Taking a lesson from severe combined immunodeficiency (SCID) hereditary disorders in humans, we asked whether somatic alterations in genes involved in bare lymphocyte syndrome (BLS) may be a possible mechanism for tumors to circumvent adaptive immunity and antigen presentation. BLS is a rare hereditary immunodeficiency syndrome characterized by loss-of-function germline alterations in MHC machinery (i.e. those molecules required for expression of MHC as well as peptide/antigen loading and transport) [18]. Type I BLS is caused by germline alterations in TAP1, TAP2, or TAPBP, genes encoding proteins involved in transport of peptides into the endoplasmic reticulum for loading onto MHC-I. Type II BLS results from alterations in CIITA, RFX5, RFKAP, or RFXANK, which are required for transcription of MHC-II, leading to lymphocytes (and other cell types) which lack MHC-II antigen presentation.

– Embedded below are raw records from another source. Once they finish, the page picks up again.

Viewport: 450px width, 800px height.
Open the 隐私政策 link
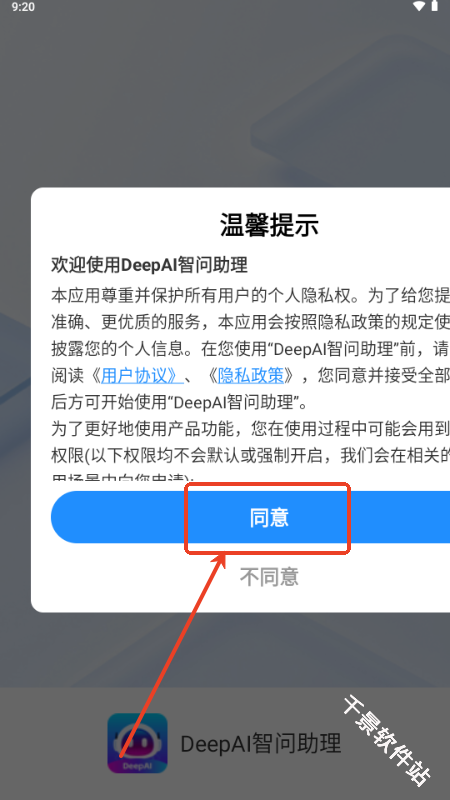(x=251, y=376)
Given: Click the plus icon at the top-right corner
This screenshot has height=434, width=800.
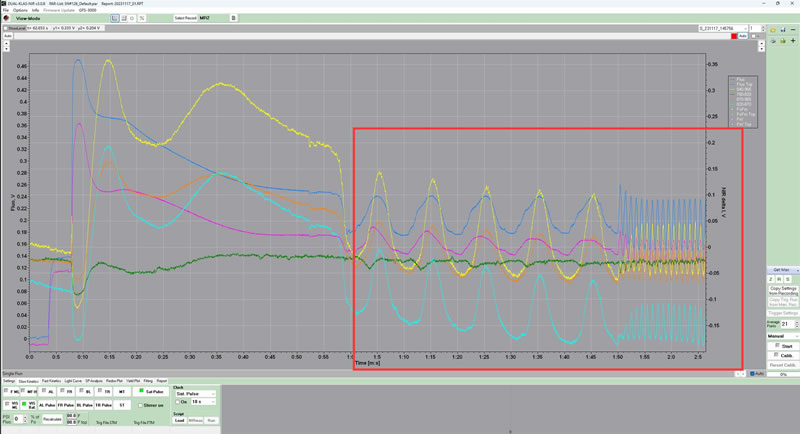Looking at the screenshot, I should [x=792, y=41].
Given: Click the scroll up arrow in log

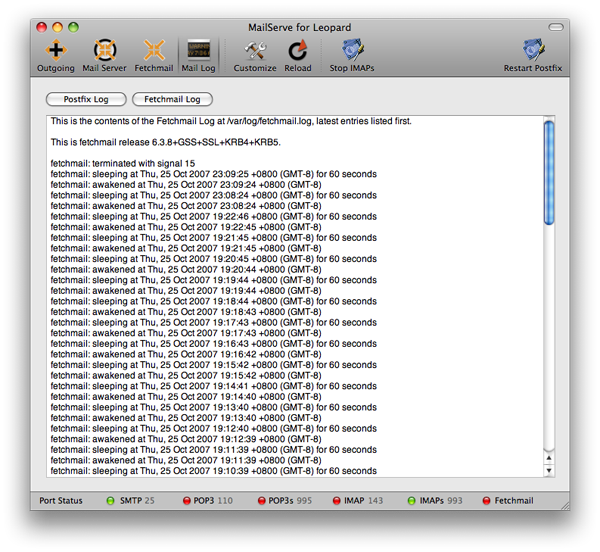Looking at the screenshot, I should 548,457.
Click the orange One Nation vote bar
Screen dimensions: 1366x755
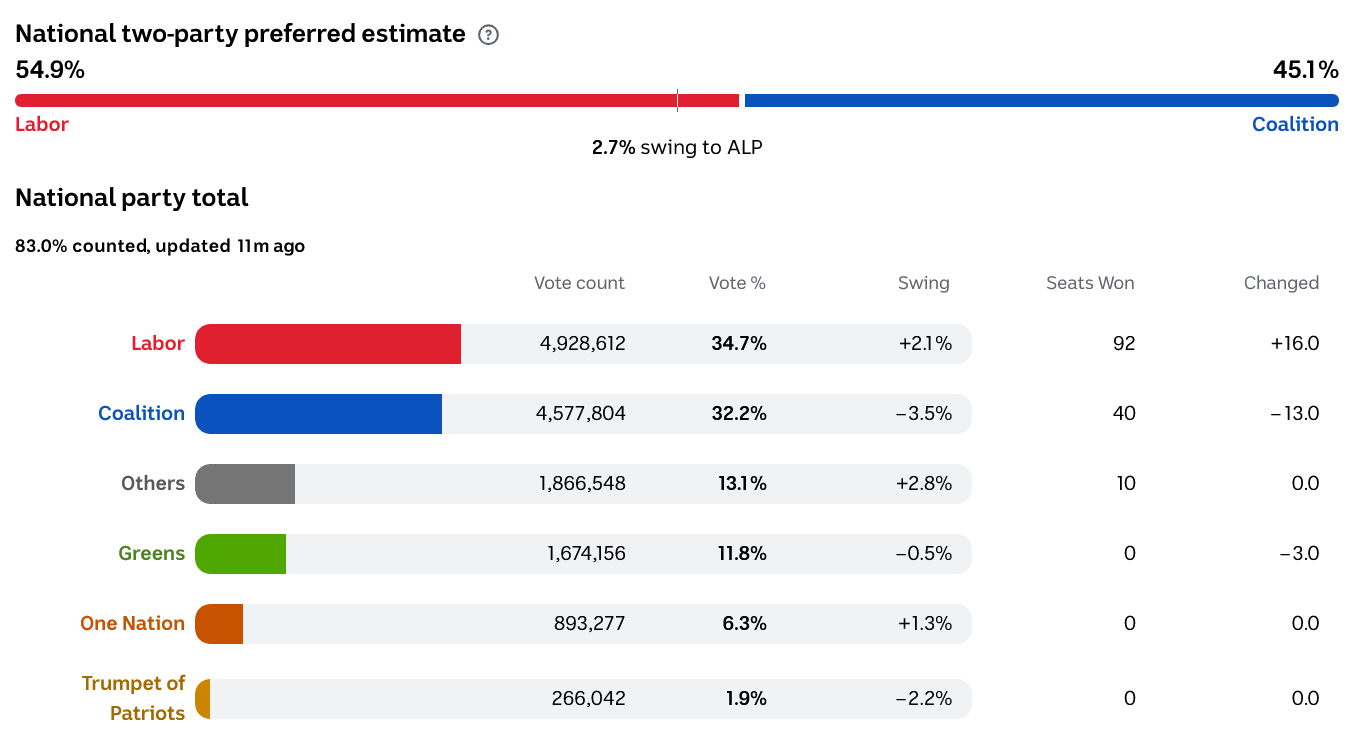pos(219,624)
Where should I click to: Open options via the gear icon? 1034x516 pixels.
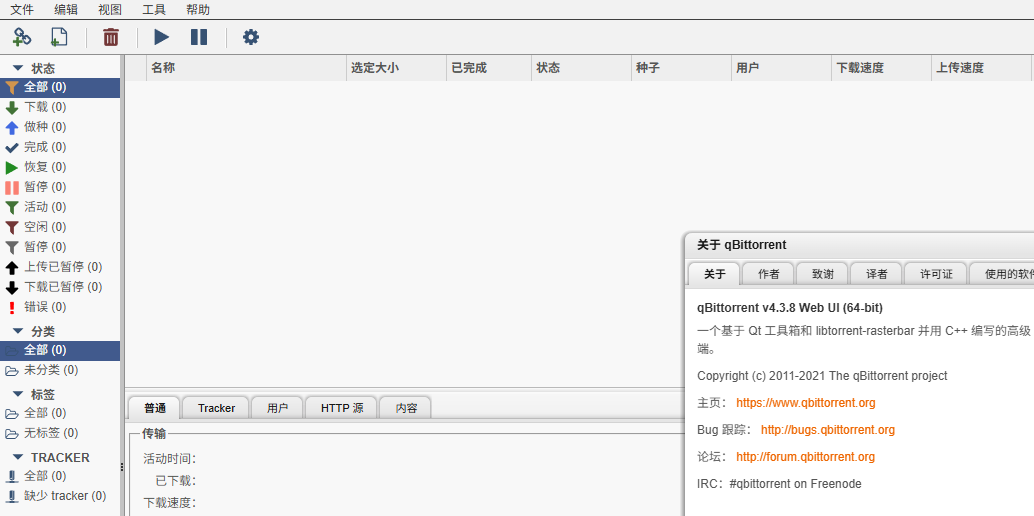coord(251,37)
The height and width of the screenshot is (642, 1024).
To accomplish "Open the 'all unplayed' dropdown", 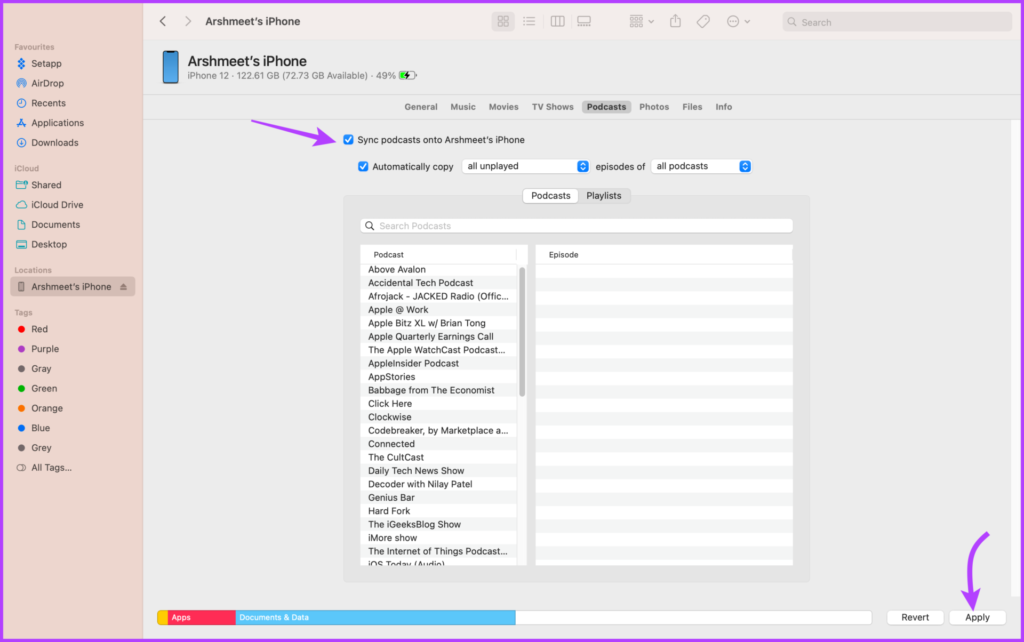I will 525,167.
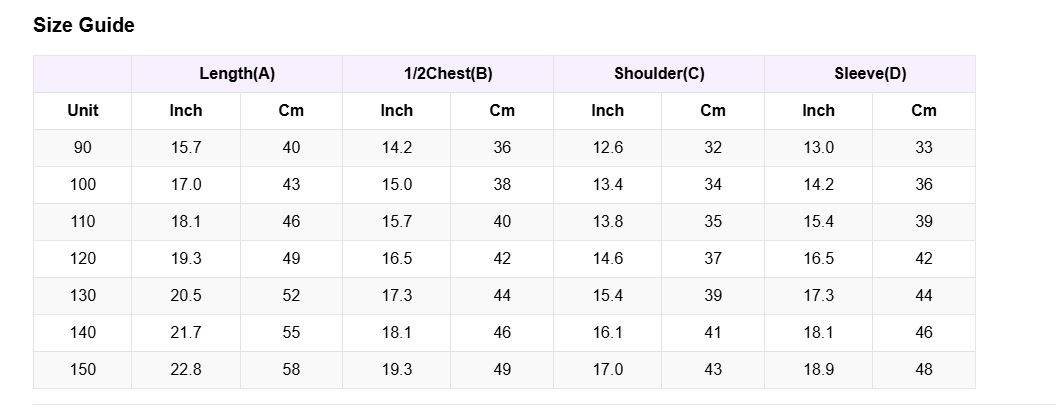Select the size 90 row label
Image resolution: width=1056 pixels, height=411 pixels.
(x=83, y=148)
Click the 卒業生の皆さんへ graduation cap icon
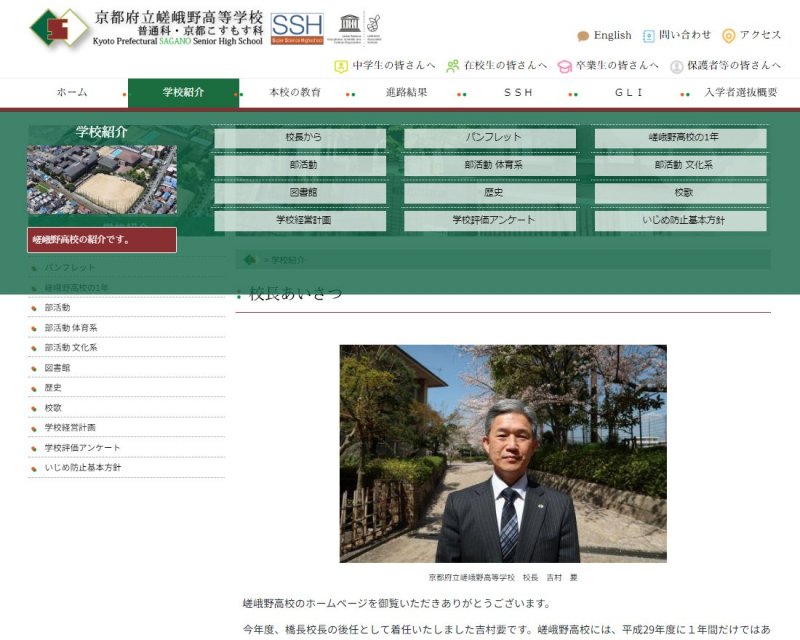This screenshot has height=640, width=800. 565,66
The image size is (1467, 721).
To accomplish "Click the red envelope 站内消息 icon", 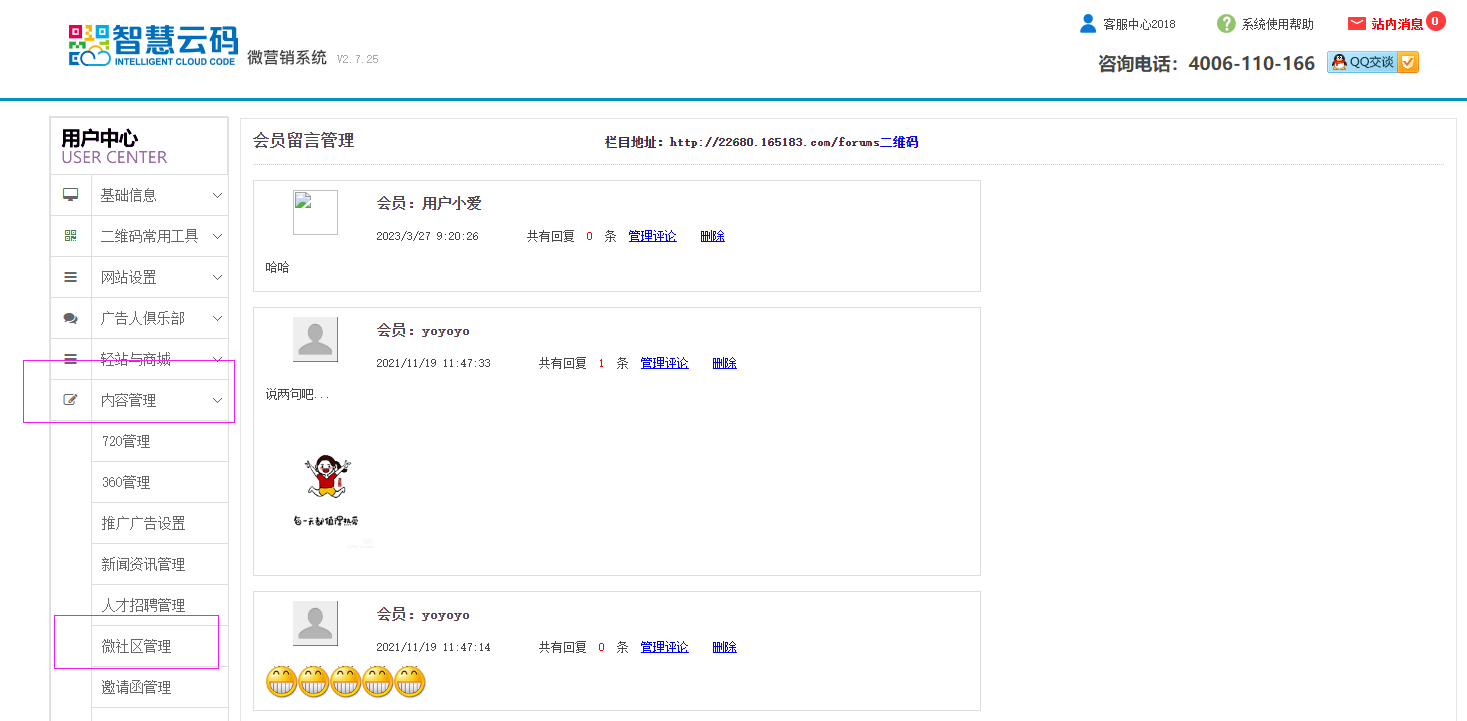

Both Type I and Type II BLS lead to poor or nonexistent antigen presentation (via MHC-I or MHC-II) and immunodeficiency (i.e. ‘immune ignorance’) [18], resulting in susceptibility to infections and early mortality.
It is conceivable that tumor cells could somatically alter these genes in order to avoid antigen presentation synonymous to Type I or II BLS. Interestingly, somatic variants in Type-II BLS genes identified in a subset of gastric cancers were found to be associated with lack of recurrence [19]. To explore BLS genes as a target for somatic disruption of antigen presentation, we investigated four cancer types with high TMB in TCGA (colorectal, melanoma, gastric and uterine). We predicted MHC-I neoantigens using a computational approach with publicly available next generation sequencing databases. High mutational burden and increased neoantigen load are associated with rare mutations in BLS genes. In addition, immune surveillance is believed to be a selection force shaping cancer evolution, potentially acting to remove neoantigen-carrying clones by purifying (negative) selection. Consistently, reduced purifying selection on putative neoantigen-carrying genes are detected in patients with Type I BLS gene alterations, suggesting loss of immunoediting due to disrupted antigen presentation. Our findings show an insight into the mechanisms of high mutation burden, and potentially a loss of immunoediting in patients with somatic BLS alterations.
Results and discussion
We hypothesized that somatic alteration of BLS genes in tumors could abrogate the necessity of immuno-editing by reducing antigen presentation. To test this hypothesis, we determined the rate of mutations in Type I and Type II BLS genes across human tumor datasets in cBioPortal [20]. We identified sporadic mutations in BLS genes (MHC-I and MHC-II) across cancer types, some of which were recurrent (Additional file 1: Figure S1). We specifically focused on tumor types with single-nucleotide variants and indels. Interestingly, we noted a high preponderance of truncating and early-stop codon alterations in BLS genes.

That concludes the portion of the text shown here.